柔性可拉伸聚吡咯/聚丙烯酸复合水凝胶电极3D多孔结构的调控及储能机理研究

It is difficult for conductive polymers to obtain satisfied flexibility and cycle stability due to its rigid backbone. Research of flexible conductive polymer composites with stable micro/nanostructure has stimulated a great interest. In this project, chemical crosslinked polyacrylic acid is used as the backbone of the conductive polypyrrole composite hydrogel. One step in situ polymerization method is used to prepare stretchable polypyrrole/polyacrylic acid composite hydrogel with semi interpenetrating double crosslinked structure. Anthraquinone grafting graphene is further introduced to control the 3D hierarchical porous structure as well as increase the electrochemical performances. The effect of competitive mechanism between radical and oxidant polymerization on the regulation of 3D porous structure will be studied. Other effects, such as crosslinking density, grafting structure of graphene and interface microstructure, on the change of 3D porous structure and electrochemical performances of the electrode before and after stretching will be investigated. Based on these results, the relationship between 3D porous structure and supercapacitive performances of the composite hydrogel as well as the energy storage mechanism inside the hydrogel pores will be constructed. The research of this project will provide both experimental and theoretical basis for the design and construction of novel flexible supercapacitor electrode materials.

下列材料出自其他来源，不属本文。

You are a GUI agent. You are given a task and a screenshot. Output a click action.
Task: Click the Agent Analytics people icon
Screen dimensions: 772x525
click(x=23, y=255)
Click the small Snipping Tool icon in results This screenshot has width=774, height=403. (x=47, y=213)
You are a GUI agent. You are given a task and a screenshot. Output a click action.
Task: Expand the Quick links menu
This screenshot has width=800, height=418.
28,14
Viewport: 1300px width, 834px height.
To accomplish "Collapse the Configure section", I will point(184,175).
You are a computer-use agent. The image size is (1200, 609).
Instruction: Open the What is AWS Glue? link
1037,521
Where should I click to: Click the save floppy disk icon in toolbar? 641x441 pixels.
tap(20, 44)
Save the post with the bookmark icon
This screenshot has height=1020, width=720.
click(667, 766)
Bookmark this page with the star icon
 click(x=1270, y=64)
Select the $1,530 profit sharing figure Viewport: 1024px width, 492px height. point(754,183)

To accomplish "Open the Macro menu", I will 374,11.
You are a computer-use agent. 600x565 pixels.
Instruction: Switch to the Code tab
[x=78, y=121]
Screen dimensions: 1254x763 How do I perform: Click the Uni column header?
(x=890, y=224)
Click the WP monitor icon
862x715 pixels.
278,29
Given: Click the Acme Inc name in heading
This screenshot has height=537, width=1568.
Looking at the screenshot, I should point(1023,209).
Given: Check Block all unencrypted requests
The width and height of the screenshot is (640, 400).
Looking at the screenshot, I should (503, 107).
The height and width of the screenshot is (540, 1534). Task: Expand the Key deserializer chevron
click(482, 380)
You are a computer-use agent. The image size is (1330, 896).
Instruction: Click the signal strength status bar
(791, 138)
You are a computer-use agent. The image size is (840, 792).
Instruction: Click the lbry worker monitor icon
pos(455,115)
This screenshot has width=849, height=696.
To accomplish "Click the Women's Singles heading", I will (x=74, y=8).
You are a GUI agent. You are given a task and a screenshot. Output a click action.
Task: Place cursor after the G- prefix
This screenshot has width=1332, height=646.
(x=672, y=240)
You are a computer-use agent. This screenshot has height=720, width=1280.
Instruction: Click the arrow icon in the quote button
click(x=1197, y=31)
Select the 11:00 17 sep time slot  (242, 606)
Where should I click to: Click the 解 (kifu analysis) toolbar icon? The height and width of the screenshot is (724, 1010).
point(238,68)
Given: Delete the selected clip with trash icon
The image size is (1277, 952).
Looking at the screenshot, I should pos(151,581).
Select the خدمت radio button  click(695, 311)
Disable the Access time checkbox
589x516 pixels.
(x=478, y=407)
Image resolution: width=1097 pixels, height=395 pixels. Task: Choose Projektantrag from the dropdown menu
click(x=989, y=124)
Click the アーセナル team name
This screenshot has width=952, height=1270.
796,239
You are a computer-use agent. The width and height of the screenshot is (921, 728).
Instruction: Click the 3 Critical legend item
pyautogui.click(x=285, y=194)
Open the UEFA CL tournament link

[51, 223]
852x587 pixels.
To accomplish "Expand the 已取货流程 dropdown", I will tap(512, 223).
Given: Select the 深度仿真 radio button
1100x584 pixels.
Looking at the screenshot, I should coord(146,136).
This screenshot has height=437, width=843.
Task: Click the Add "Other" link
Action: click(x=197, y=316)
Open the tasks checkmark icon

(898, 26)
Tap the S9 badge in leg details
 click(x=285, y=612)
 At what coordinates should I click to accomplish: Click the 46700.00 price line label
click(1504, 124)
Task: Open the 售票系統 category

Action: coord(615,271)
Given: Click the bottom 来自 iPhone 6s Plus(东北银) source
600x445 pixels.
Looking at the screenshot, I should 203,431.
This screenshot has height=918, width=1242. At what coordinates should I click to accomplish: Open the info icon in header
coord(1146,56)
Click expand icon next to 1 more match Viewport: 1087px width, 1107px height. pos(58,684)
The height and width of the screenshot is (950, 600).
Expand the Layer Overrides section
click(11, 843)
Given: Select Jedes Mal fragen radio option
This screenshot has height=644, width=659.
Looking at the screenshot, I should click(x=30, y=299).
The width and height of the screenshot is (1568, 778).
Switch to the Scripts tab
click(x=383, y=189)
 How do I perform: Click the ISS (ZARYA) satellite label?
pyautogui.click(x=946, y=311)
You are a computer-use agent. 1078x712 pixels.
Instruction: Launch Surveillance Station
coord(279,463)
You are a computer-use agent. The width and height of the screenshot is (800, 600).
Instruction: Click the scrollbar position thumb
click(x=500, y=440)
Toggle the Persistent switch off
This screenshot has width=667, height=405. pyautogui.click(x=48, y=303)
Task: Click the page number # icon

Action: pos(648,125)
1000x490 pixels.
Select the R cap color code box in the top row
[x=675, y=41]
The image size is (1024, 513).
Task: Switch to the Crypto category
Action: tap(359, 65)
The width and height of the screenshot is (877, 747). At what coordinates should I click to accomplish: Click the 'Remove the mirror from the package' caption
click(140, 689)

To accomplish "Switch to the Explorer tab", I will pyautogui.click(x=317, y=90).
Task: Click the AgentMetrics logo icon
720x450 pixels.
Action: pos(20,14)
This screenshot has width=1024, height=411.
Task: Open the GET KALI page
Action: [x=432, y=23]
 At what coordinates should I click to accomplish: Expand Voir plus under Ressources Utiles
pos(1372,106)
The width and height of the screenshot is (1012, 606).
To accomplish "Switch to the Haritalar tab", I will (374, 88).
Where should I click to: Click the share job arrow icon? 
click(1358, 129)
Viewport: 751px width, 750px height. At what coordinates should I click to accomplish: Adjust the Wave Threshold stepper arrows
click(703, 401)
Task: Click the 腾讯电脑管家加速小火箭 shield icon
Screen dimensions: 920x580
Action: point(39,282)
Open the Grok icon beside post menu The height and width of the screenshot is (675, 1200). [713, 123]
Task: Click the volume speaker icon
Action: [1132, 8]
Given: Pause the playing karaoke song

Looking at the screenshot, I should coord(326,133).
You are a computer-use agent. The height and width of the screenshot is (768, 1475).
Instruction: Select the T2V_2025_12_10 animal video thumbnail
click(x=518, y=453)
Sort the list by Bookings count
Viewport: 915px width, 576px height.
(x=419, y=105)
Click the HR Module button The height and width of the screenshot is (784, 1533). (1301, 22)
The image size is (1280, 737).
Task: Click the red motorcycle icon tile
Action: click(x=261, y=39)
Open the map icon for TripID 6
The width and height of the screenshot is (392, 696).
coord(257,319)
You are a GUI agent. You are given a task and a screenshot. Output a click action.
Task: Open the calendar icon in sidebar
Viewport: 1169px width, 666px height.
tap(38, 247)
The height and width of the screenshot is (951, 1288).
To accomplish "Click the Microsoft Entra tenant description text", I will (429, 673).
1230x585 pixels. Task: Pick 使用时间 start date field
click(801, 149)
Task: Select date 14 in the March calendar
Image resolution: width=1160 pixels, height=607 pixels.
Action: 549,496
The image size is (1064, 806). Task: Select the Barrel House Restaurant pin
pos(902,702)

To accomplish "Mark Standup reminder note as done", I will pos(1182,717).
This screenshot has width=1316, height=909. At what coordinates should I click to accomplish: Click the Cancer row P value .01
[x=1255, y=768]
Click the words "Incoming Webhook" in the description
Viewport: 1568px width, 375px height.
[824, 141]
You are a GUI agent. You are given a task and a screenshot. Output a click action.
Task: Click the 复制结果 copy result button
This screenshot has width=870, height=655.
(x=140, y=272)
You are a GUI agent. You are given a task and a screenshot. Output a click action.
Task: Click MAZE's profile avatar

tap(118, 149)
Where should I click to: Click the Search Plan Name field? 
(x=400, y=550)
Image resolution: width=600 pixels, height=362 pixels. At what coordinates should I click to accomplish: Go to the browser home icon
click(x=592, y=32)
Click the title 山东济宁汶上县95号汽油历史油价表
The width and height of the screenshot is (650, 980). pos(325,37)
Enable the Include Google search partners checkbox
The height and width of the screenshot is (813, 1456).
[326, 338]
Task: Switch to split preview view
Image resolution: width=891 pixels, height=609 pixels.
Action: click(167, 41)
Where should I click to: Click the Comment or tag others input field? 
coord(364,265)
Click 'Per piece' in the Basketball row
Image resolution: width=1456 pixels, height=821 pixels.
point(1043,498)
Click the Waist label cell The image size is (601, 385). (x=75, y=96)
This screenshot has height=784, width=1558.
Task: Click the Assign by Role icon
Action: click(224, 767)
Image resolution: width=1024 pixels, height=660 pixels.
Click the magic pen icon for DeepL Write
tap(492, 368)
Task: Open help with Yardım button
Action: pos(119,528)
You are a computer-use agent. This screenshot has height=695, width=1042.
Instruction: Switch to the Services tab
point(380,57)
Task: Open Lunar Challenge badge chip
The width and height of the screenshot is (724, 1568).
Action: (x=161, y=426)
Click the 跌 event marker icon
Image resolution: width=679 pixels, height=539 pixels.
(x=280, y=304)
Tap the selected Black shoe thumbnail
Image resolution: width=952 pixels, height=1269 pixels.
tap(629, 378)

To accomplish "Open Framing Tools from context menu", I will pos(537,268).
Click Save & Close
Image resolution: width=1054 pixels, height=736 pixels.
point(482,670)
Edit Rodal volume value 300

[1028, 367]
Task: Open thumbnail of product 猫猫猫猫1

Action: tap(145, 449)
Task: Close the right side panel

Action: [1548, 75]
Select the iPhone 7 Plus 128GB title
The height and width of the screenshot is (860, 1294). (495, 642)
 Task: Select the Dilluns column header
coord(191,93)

导电聚合物的刚性主链使其作为电极材料很难获得满意的柔韧性与循环稳定性，具有稳定微/纳米结构的柔性导电聚合物复合材料的研究正日益受到关注。本项目拟采用化学交联的聚丙烯酸作为导电聚吡咯复合水凝胶的支撑骨架，利用原位聚合“一步法”制备3D半互穿双交联结构的可拉伸聚吡咯/聚丙烯酸复合水凝胶；并引入蒽醌接枝石墨烯，进一步调控复合水凝胶电极的3D分级多孔结构及电化学性能。研究自由基与氧化聚合竞争机制对3D多孔结构的调控规律，探讨交联密度、石墨烯接枝结构、界面微结构等对电极拉伸前后3D多孔结构及电化学性能的影响规律。建立3D多孔结构内部储能机理，阐明复合水凝胶3D多孔结构与超电容特性的构效关系，为设计和构筑新型柔性超级电容器电极材料提供实验和理论依据。

本项目采用自由基聚合与氧化聚合技术相结合制备得到了柔性、可拉伸聚吡咯/聚丙烯酸复合水凝胶，然后以这种3D网络结构为基础，引入电活性石墨烯、掺杂剂，利用原位聚合一步法制备得到了多孔结构可控、高拉伸（伸长率>300%)、高电导率的导电聚吡咯复合电极材料。电化学测试结果表明，复合电极材料展现出高的比电容、宽的电位窗口及良好的循环稳定性。其组装为超级电容器显示出高的能量密度、功率密度及循环稳定性。在上述基础上，深入研究了自由基与氧化聚合竞争机制、氧化剂、引发剂及掺杂剂选择、制备条件对电极材料的3D多孔结构以及电化学性能等的影响，阐明3D多孔结构构筑与超电容特性的构效关系，为设计和构筑新型柔性超级电容器电极材料提供了实验和理论依据。